Decision Date04 January 1926
Docket NumberNo. 26,26
Citation70 L.Ed. 295,269 U.S. 341,46 S.Ct. 135
PartiesFIRST NAT. BANK OF GUTHRIE CENTER v. ANDERSON, County Auditor, et al
CourtU.S. Supreme Court

Mr. J. G. Gamble, of Des Moines, Iowa, for plaintiff in error.

Messrs. Ben J. Gibson, of Des Moines, Iowa, and Earl W. Vincent, of Guthrie Center, Iowa, for defendants in error.

Mr. Justice VAN DEVANTER delivered the opinion of the Court.

This is a suit by a national bank on behalf of its shareholders to restrain the collection of a tax levied against the latter on their shares. The bank is located at Guthrie Center, in Guthrie county, Iowa. The defendants, who are county officers charged with the duty of collecting taxes, interposed a general demurrer to the petition. The demurrer was sustained, judgment against the plaintiff was entered, and the judgment was affirmed by the Supreme Court of the state. 196 Iowa, 587, 192 N. W. 6.

The petition assails the tax on several distinct grounds, only one of which is relied on here. The allegations displaying this ground are:

'The said tax as entered upon the tax list by the county auditor is void, because it is a discrimination between bank stock and moneyed capital invested in competition therewith, and in violation of section 5219, Revised Statutes of the United States. Plaintiff avers: That in the town of Guthrie Center, Iowa, the total levy for local, county and state tax purposes was 143 5/10 mills on the dollar for the year 1920, and said tax on plaintiff and its shareholders was estimated and charged at said rate. * * * That under the laws of Iowa a levy of only 5 mills on the dollar is imposed upon notes, mortgages, and other evidences of debt, and investments of individuals in securities, which represent money at interest, and other evidence of indebtedness such as normally enter into the business of banking, and the tax for the year 1920 upon moneyed capital of individual citizens of Guthrie county, Iowa, and of the town of Guthrie Center, engaged in competition with plaintiff, was so levied and computed. That the amount of notes, mortgages, and other evidences of money loaned and put out at interest by individual citizens in the county of Guthrie, Iowa, was a very large sum, which amount plaintiff is unable to state, but upon information and belief plaintiff charges said amount to be more than $5,000,000, which were included in the 1920 assessment, and upon which the tax levy was but 5 mills on the dollar; while the total of all bank stock, including state and national, in Guthrie county, Iowa, does not exceed the sum of $316,852. That approximately $5,000,000 of moneyed capital in the hands of individual citizens, consisting chiefly of notes, mortgages, and money loaned at interest, was taxed for the year 1920 in Guthrie county, Iowa, under the laws of Iowa, at 5 mills on the dollar.'

'That said assessment is erroneous, in that it is contrary to the provisions of section 5219 of the Revised Statutes of the United States, because by said assessment the shares of stock of the plaintiff are subjected to a greater assessment and tax than is imposed upon many capital in the hands of individual citizens in said state used and utilized in the same business.'

The Supreme Court of the state, in the fore part of its opinion, summarizes the several grounds on which the bank urged it to hold the tax invalid. The ground relied on here, as there summarized, is:

'That the (state) statute providing for a tax of five mills on the dollar of moneyed capital loaned and invested in competition with national banks discriminates against the same and is void under section 5219 of the Revised Statutes of the United States' (Comp. St. § 9784).

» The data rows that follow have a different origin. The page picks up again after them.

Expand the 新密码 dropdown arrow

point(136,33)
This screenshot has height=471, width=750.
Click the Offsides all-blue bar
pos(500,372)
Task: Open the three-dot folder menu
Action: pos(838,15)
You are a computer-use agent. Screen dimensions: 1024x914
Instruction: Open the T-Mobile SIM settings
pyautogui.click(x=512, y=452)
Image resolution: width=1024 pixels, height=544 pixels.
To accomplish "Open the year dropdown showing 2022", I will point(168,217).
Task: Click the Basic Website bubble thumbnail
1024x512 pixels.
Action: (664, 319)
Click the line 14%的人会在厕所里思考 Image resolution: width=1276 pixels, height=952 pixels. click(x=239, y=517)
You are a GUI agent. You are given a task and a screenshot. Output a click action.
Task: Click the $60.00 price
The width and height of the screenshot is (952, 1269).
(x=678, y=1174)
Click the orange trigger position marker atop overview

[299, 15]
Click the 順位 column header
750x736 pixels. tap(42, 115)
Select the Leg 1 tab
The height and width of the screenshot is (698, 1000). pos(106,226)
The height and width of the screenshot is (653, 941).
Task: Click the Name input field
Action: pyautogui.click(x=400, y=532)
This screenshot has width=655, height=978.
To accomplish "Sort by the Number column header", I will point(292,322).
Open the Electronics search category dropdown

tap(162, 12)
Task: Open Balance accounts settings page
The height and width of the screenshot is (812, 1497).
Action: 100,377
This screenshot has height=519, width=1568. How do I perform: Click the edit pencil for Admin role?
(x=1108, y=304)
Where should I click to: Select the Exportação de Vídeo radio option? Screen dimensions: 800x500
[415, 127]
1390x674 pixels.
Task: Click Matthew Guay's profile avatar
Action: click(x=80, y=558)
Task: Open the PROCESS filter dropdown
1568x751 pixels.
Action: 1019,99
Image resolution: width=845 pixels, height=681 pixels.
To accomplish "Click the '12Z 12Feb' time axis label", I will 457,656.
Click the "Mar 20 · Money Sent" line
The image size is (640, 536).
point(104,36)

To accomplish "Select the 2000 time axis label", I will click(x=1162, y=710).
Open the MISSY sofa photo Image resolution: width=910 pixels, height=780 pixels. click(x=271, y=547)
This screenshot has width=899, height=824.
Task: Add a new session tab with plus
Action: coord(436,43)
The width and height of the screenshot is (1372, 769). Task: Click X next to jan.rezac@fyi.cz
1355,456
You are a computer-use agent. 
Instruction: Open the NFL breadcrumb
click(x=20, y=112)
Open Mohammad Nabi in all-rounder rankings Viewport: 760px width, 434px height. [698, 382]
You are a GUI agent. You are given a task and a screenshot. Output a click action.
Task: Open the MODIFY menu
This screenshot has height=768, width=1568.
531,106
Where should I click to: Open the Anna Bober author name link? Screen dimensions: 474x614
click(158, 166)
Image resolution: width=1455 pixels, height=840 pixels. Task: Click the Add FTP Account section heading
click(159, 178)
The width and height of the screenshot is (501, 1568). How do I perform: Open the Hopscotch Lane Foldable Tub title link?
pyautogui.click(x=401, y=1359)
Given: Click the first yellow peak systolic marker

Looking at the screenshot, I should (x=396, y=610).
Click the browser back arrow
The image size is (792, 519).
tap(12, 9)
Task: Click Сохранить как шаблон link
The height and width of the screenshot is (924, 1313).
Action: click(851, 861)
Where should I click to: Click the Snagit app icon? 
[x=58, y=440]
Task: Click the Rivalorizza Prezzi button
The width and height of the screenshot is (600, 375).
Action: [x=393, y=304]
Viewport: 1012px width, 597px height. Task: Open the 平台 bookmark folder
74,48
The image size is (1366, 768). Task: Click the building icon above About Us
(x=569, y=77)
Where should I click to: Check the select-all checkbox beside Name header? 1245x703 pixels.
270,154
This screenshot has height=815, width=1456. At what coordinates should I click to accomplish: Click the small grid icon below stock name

The record also shows that in that court the defendants recognized that the bank was contending 'its shares of stock are taxed at a greater rate under the Iowa law than is moneyed capital,' contrary to the restrictions of the federal statute, and that they made the counter contention that 'the law under which it is sought to hold appellant bank liable for the 1920 taxes does not violate section 5219 of the United States Revised Statutes.'

True, the Supreme Court in the latter part of its opinion says:

'It is not claimed that section 1310 of the statute (the state law) is invalid, or that ample provision is not made thereby for the assessment of 'other moneyed capital' in the hands of individuals or other owners at the same rate as national and state banks are taxed, when invested in competition therewith.'

At first this seems a contradiction of the court's earlier statement. But these statements are explained and the seeming conflict dispelled by what otherwise appears in the record, which is that the bank was making the alternative contentions that the state law, if construed and applied according to its words, does not permit any discrimination against national bank shares and is in accord with the federal statute, but, if construed and applied as sustaining what is alleged in the petition, it permits the discrimination which the federal statute forbids, and is in that respect invalid.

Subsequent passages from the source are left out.